In Amalgamated Transit Union, Local Union No. 1433, AFL-CIO and Charles Weigand, No. 28-CB-078377, union bus drivers for Veolia Transportation Services Inc., engaged in a six-day strike.  On the union’s Facebook page, members of the union verbally and physically threatened other employees for refusing to participate in the strike.  One member, “Bill”, even pled as to why he must go to work and these were the comments he received:

“can’t afford to lose insurance I need eye injection each to save my eyesight cost is 3800.00 each time I go what do I do.”

 “If you cross bill you will lose your eyesight from the 2 black eyes Lisa is gonna give you lol”
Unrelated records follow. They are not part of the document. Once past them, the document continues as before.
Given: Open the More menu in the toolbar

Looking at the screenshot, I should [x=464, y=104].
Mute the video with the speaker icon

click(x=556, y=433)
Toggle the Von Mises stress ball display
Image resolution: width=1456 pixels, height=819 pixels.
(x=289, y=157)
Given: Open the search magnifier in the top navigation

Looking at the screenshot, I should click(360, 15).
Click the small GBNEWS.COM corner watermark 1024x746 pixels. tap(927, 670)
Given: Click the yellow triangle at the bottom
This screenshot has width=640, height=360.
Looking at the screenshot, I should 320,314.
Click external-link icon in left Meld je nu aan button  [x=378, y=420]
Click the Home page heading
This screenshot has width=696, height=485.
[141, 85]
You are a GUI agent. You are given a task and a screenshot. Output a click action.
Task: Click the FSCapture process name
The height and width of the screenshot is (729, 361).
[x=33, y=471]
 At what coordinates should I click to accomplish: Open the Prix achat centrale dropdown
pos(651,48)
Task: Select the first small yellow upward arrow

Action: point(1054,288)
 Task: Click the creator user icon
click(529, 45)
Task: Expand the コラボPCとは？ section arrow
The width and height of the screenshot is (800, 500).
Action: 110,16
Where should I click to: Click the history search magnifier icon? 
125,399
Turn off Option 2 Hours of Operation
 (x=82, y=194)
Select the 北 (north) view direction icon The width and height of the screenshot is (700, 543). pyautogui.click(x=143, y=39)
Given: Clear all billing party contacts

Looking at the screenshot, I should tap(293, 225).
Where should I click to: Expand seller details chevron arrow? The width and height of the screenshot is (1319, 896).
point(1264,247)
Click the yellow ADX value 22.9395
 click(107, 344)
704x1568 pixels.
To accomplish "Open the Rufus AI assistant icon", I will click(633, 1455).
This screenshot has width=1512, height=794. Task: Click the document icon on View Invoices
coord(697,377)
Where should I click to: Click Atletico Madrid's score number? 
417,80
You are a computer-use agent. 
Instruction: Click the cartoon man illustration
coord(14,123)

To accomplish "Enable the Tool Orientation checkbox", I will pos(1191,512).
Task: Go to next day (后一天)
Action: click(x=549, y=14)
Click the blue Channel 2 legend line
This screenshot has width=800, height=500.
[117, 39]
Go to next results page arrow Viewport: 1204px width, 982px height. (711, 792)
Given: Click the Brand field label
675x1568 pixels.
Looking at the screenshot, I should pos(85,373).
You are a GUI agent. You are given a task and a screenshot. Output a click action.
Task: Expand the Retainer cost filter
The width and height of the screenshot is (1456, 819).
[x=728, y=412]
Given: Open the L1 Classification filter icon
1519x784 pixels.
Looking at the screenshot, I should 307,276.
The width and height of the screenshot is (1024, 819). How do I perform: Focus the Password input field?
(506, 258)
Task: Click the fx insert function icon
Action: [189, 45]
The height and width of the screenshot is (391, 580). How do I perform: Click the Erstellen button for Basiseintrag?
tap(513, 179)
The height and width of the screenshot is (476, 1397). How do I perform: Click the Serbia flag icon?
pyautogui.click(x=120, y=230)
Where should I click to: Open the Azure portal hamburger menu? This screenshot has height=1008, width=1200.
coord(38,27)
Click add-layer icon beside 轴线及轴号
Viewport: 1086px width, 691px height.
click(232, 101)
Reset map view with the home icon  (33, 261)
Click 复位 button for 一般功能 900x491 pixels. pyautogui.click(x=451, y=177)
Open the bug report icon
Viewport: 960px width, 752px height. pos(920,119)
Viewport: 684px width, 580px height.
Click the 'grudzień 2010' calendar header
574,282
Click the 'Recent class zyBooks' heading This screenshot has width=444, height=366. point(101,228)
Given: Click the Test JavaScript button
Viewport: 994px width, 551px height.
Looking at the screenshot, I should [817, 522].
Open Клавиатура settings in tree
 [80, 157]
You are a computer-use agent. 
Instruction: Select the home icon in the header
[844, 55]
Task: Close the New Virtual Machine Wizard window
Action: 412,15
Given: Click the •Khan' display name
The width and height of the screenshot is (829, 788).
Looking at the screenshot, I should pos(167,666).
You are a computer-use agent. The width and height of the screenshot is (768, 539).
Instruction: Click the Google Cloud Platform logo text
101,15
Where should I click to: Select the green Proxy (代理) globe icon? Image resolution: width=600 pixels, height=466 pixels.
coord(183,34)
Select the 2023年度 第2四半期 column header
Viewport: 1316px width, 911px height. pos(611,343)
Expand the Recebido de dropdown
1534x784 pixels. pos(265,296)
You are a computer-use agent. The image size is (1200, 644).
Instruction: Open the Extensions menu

 “Bill….didn’t you know…Lisa will have you for lunch if you so much as think about crossing?  I PROMISE you that!”

The Facebook threats continued after one member posted that they found out the addresses where the members who crossed the line were living to which a member commented:  “Can we bring Molotov Cocktails this time?”

One of the threatened union members filed an unfair labor practice charge against the union alleging that the union was obligated to disavow such statements because it restrained or coerced employees in the exercise of their right from engaging in concerted activity by crossing the picket line.  Not only did the NLRB determine these comments were not threats that violated the law, it also held that the union was not responsible for the comments as the members were not its “agents” making it have no liability under the NLRA.  The only unlawful action found against the union was a comment made on the picket line by one of the union’s agents that workers would receive less favorable representation if they crossed the picket line.

It is clear that the NLRB is continuing its trend of protecting union and employee social media “expression” in almost any situation.  It still remains to be seen as to whether the Supreme Court will affirm the U.S. Court of Appeals for the D.C Circuit’s finding that the hundreds of 2012 NLRB decisions (including a multitude of social media decisions) are invalid due to President Obama’s recess appointments.